ACTIVITY: All of the entries must appear again exactly as written.

PROVIDED DATA:
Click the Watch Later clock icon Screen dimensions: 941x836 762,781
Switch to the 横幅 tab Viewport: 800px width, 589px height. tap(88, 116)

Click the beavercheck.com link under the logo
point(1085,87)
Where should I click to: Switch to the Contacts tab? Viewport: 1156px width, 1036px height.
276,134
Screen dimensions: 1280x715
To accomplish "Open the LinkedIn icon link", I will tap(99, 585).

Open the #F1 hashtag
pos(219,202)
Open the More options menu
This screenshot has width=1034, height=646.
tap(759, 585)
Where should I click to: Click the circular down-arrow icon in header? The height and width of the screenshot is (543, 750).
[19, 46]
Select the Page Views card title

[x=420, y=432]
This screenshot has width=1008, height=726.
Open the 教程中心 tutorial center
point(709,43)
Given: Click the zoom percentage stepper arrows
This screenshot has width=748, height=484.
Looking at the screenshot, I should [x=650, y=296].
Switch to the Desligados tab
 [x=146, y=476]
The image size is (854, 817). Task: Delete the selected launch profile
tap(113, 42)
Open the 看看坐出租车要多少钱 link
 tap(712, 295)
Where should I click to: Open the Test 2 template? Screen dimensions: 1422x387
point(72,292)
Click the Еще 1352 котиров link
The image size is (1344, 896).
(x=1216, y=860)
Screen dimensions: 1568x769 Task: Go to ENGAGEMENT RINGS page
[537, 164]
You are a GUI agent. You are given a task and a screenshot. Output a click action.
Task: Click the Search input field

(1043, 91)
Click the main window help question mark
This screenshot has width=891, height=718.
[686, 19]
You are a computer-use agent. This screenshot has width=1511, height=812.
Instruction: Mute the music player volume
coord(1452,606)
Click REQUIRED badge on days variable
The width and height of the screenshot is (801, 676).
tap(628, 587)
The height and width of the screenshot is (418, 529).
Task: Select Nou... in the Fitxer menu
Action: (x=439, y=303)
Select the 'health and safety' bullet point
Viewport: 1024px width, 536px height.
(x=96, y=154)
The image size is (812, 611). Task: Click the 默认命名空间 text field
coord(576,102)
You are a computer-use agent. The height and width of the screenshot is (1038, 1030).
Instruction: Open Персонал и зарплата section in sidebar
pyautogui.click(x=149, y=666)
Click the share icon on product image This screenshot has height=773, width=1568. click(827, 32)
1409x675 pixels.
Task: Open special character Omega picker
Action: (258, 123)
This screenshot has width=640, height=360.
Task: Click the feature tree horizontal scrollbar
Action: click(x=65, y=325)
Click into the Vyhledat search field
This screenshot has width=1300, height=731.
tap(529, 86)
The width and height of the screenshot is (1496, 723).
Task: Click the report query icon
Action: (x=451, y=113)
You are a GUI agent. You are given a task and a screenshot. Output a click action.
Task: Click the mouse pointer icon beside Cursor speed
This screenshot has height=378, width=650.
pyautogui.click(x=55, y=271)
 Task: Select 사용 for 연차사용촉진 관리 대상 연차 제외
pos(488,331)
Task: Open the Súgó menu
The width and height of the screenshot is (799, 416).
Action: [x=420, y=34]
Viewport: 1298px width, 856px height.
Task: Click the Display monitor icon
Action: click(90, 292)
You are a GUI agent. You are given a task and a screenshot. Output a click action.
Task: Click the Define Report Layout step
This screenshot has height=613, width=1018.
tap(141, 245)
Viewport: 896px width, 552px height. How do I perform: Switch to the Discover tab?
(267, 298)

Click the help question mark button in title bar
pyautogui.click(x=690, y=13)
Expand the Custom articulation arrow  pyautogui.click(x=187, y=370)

RESULT OF THE TASK:
Click the Watch Later clock icon Screen dimensions: 941x836 762,781
Switch to the 横幅 tab Viewport: 800px width, 589px height. tap(88, 116)

Click the beavercheck.com link under the logo
point(1085,87)
Where should I click to: Switch to the Contacts tab? Viewport: 1156px width, 1036px height.
276,134
Screen dimensions: 1280x715
To accomplish "Open the LinkedIn icon link", I will tap(99, 585).

Open the #F1 hashtag
pos(219,202)
Open the More options menu
This screenshot has width=1034, height=646.
tap(759, 585)
Where should I click to: Click the circular down-arrow icon in header? The height and width of the screenshot is (543, 750).
[19, 46]
Select the Page Views card title

[x=420, y=432]
This screenshot has width=1008, height=726.
Open the 教程中心 tutorial center
point(709,43)
Given: Click the zoom percentage stepper arrows
This screenshot has width=748, height=484.
Looking at the screenshot, I should [x=650, y=296].
Switch to the Desligados tab
 [x=146, y=476]
The image size is (854, 817). Task: Delete the selected launch profile
tap(113, 42)
Open the 看看坐出租车要多少钱 link
 tap(712, 295)
Where should I click to: Open the Test 2 template? Screen dimensions: 1422x387
point(72,292)
Click the Еще 1352 котиров link
The image size is (1344, 896).
(x=1216, y=860)
Screen dimensions: 1568x769 Task: Go to ENGAGEMENT RINGS page
[537, 164]
You are a GUI agent. You are given a task and a screenshot. Output a click action.
Task: Click the Search input field

(1043, 91)
Click the main window help question mark
This screenshot has width=891, height=718.
[686, 19]
You are a computer-use agent. This screenshot has width=1511, height=812.
Instruction: Mute the music player volume
coord(1452,606)
Click REQUIRED badge on days variable
The width and height of the screenshot is (801, 676).
tap(628, 587)
The height and width of the screenshot is (418, 529).
Task: Select Nou... in the Fitxer menu
Action: (x=439, y=303)
Select the 'health and safety' bullet point
Viewport: 1024px width, 536px height.
(x=96, y=154)
The image size is (812, 611). Task: Click the 默认命名空间 text field
coord(576,102)
You are a computer-use agent. The height and width of the screenshot is (1038, 1030).
Instruction: Open Персонал и зарплата section in sidebar
pyautogui.click(x=149, y=666)
Click the share icon on product image This screenshot has height=773, width=1568. click(827, 32)
1409x675 pixels.
Task: Open special character Omega picker
Action: (258, 123)
This screenshot has width=640, height=360.
Task: Click the feature tree horizontal scrollbar
Action: click(x=65, y=325)
Click into the Vyhledat search field
This screenshot has width=1300, height=731.
tap(529, 86)
The width and height of the screenshot is (1496, 723).
Task: Click the report query icon
Action: (x=451, y=113)
You are a GUI agent. You are given a task and a screenshot. Output a click action.
Task: Click the mouse pointer icon beside Cursor speed
This screenshot has height=378, width=650.
pyautogui.click(x=55, y=271)
 Task: Select 사용 for 연차사용촉진 관리 대상 연차 제외
pos(488,331)
Task: Open the Súgó menu
The width and height of the screenshot is (799, 416).
Action: [x=420, y=34]
Viewport: 1298px width, 856px height.
Task: Click the Display monitor icon
Action: click(90, 292)
You are a GUI agent. You are given a task and a screenshot. Output a click action.
Task: Click the Define Report Layout step
This screenshot has height=613, width=1018.
tap(141, 245)
Viewport: 896px width, 552px height. How do I perform: Switch to the Discover tab?
(267, 298)

Click the help question mark button in title bar
pyautogui.click(x=690, y=13)
Expand the Custom articulation arrow  pyautogui.click(x=187, y=370)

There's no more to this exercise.